(Stored data)
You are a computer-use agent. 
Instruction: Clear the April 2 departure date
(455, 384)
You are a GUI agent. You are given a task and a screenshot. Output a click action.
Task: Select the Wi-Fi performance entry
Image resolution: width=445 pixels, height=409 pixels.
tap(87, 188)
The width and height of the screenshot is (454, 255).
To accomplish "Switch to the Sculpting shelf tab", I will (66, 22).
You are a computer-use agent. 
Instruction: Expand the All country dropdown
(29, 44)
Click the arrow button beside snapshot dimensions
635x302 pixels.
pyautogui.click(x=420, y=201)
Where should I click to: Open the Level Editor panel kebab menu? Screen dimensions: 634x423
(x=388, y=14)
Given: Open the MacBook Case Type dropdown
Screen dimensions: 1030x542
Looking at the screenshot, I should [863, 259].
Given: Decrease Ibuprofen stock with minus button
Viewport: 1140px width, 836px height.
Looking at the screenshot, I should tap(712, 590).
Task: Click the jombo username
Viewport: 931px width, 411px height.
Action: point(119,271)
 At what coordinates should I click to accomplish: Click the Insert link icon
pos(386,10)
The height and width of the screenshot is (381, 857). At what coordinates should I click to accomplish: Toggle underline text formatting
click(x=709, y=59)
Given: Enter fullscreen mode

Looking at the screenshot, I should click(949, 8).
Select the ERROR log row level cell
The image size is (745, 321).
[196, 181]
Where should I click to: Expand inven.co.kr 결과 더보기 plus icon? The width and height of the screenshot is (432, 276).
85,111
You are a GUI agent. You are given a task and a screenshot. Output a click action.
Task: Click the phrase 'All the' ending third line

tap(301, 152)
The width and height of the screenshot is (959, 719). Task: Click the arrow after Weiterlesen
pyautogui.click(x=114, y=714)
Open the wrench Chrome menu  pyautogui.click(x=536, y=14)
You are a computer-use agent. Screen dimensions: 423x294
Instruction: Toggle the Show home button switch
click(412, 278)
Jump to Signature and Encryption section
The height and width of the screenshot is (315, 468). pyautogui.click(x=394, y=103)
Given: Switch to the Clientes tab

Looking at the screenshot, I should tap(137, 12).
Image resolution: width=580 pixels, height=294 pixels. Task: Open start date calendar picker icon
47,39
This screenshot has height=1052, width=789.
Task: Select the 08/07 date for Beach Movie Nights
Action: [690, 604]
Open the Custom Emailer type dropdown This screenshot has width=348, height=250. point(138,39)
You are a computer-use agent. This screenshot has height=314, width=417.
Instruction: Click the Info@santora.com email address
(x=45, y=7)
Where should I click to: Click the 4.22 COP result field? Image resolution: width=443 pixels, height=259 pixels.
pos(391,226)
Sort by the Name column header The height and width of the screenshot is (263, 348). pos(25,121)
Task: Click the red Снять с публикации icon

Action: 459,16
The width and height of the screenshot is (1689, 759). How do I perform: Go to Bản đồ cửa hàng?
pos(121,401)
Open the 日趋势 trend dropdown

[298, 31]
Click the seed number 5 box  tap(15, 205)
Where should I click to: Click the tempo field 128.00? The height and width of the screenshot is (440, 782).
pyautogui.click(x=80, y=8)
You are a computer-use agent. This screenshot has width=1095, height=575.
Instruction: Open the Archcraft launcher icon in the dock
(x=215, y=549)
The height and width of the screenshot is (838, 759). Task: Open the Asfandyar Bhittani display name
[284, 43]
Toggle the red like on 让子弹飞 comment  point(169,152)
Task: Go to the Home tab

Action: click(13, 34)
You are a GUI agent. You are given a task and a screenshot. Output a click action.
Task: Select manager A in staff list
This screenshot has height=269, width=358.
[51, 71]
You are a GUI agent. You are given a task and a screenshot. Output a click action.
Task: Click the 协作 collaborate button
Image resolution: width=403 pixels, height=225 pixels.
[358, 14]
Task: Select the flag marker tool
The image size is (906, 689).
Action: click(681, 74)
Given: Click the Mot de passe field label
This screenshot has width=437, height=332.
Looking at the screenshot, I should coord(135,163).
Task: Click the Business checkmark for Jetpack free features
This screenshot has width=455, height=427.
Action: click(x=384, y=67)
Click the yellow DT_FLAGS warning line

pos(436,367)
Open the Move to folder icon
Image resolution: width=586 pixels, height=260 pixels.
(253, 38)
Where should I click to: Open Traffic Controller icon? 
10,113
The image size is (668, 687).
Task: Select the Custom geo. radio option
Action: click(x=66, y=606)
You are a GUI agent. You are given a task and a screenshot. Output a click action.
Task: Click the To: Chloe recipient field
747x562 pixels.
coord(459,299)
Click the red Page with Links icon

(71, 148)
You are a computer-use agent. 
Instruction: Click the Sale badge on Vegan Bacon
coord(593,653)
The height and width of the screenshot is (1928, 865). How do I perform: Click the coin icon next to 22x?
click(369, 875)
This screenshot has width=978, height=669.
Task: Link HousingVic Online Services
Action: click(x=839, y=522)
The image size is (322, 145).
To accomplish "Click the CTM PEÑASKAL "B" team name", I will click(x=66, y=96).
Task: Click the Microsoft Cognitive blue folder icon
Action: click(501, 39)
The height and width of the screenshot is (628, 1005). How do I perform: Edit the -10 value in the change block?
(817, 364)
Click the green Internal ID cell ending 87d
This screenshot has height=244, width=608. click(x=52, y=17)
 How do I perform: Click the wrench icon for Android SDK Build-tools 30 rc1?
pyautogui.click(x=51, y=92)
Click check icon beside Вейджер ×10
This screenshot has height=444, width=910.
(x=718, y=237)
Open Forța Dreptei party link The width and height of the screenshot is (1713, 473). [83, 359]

• Task statement:
All the records above need to be restated exactly, line by line.

• Solved exercise:
You are a computer-use agent. 
Instruction: Clear the April 2 departure date
(455, 384)
You are a GUI agent. You are given a task and a screenshot. Output a click action.
Task: Select the Wi-Fi performance entry
Image resolution: width=445 pixels, height=409 pixels.
tap(87, 188)
The width and height of the screenshot is (454, 255).
To accomplish "Switch to the Sculpting shelf tab", I will (66, 22).
You are a computer-use agent. 
Instruction: Expand the All country dropdown
(29, 44)
Click the arrow button beside snapshot dimensions
635x302 pixels.
pyautogui.click(x=420, y=201)
Where should I click to: Open the Level Editor panel kebab menu? Screen dimensions: 634x423
(x=388, y=14)
Given: Open the MacBook Case Type dropdown
Screen dimensions: 1030x542
Looking at the screenshot, I should [863, 259].
Given: Decrease Ibuprofen stock with minus button
Viewport: 1140px width, 836px height.
Looking at the screenshot, I should tap(712, 590).
Task: Click the jombo username
Viewport: 931px width, 411px height.
Action: point(119,271)
 At what coordinates should I click to accomplish: Click the Insert link icon
pos(386,10)
The height and width of the screenshot is (381, 857). At what coordinates should I click to accomplish: Toggle underline text formatting
click(x=709, y=59)
Given: Enter fullscreen mode

Looking at the screenshot, I should click(949, 8).
Select the ERROR log row level cell
The image size is (745, 321).
[196, 181]
Where should I click to: Expand inven.co.kr 결과 더보기 plus icon? The width and height of the screenshot is (432, 276).
85,111
You are a GUI agent. You are given a task and a screenshot. Output a click action.
Task: Click the phrase 'All the' ending third line

tap(301, 152)
The width and height of the screenshot is (959, 719). Task: Click the arrow after Weiterlesen
pyautogui.click(x=114, y=714)
Open the wrench Chrome menu  pyautogui.click(x=536, y=14)
You are a computer-use agent. Screen dimensions: 423x294
Instruction: Toggle the Show home button switch
click(412, 278)
Jump to Signature and Encryption section
The height and width of the screenshot is (315, 468). pyautogui.click(x=394, y=103)
Given: Switch to the Clientes tab

Looking at the screenshot, I should tap(137, 12).
Image resolution: width=580 pixels, height=294 pixels. Task: Open start date calendar picker icon
47,39
This screenshot has height=1052, width=789.
Task: Select the 08/07 date for Beach Movie Nights
Action: [690, 604]
Open the Custom Emailer type dropdown This screenshot has width=348, height=250. point(138,39)
You are a computer-use agent. This screenshot has height=314, width=417.
Instruction: Click the Info@santora.com email address
(x=45, y=7)
Where should I click to: Click the 4.22 COP result field? Image resolution: width=443 pixels, height=259 pixels.
pos(391,226)
Sort by the Name column header The height and width of the screenshot is (263, 348). pos(25,121)
Task: Click the red Снять с публикации icon

Action: 459,16
The width and height of the screenshot is (1689, 759). How do I perform: Go to Bản đồ cửa hàng?
pos(121,401)
Open the 日趋势 trend dropdown

[298, 31]
Click the seed number 5 box  tap(15, 205)
Where should I click to: Click the tempo field 128.00? The height and width of the screenshot is (440, 782).
pyautogui.click(x=80, y=8)
You are a computer-use agent. This screenshot has width=1095, height=575.
Instruction: Open the Archcraft launcher icon in the dock
(x=215, y=549)
The height and width of the screenshot is (838, 759). Task: Open the Asfandyar Bhittani display name
[284, 43]
Toggle the red like on 让子弹飞 comment  point(169,152)
Task: Go to the Home tab

Action: click(13, 34)
You are a GUI agent. You are given a task and a screenshot. Output a click action.
Task: Select manager A in staff list
This screenshot has height=269, width=358.
[51, 71]
You are a GUI agent. You are given a task and a screenshot. Output a click action.
Task: Click the 协作 collaborate button
Image resolution: width=403 pixels, height=225 pixels.
[358, 14]
Task: Select the flag marker tool
The image size is (906, 689).
Action: click(681, 74)
Given: Click the Mot de passe field label
This screenshot has width=437, height=332.
Looking at the screenshot, I should coord(135,163).
Task: Click the Business checkmark for Jetpack free features
This screenshot has width=455, height=427.
Action: click(x=384, y=67)
Click the yellow DT_FLAGS warning line

pos(436,367)
Open the Move to folder icon
Image resolution: width=586 pixels, height=260 pixels.
(253, 38)
Where should I click to: Open Traffic Controller icon? 
10,113
The image size is (668, 687).
Task: Select the Custom geo. radio option
Action: click(x=66, y=606)
You are a GUI agent. You are given a task and a screenshot. Output a click action.
Task: Click the To: Chloe recipient field
747x562 pixels.
coord(459,299)
Click the red Page with Links icon

(71, 148)
You are a computer-use agent. 
Instruction: Click the Sale badge on Vegan Bacon
coord(593,653)
The height and width of the screenshot is (1928, 865). How do I perform: Click the coin icon next to 22x?
click(369, 875)
This screenshot has width=978, height=669.
Task: Link HousingVic Online Services
Action: click(x=839, y=522)
The image size is (322, 145).
To accomplish "Click the CTM PEÑASKAL "B" team name", I will click(x=66, y=96).
Task: Click the Microsoft Cognitive blue folder icon
Action: click(501, 39)
The height and width of the screenshot is (628, 1005). How do I perform: Edit the -10 value in the change block?
(817, 364)
Click the green Internal ID cell ending 87d
This screenshot has height=244, width=608. click(x=52, y=17)
 How do I perform: Click the wrench icon for Android SDK Build-tools 30 rc1?
pyautogui.click(x=51, y=92)
Click check icon beside Вейджер ×10
This screenshot has height=444, width=910.
(x=718, y=237)
Open Forța Dreptei party link The width and height of the screenshot is (1713, 473). [83, 359]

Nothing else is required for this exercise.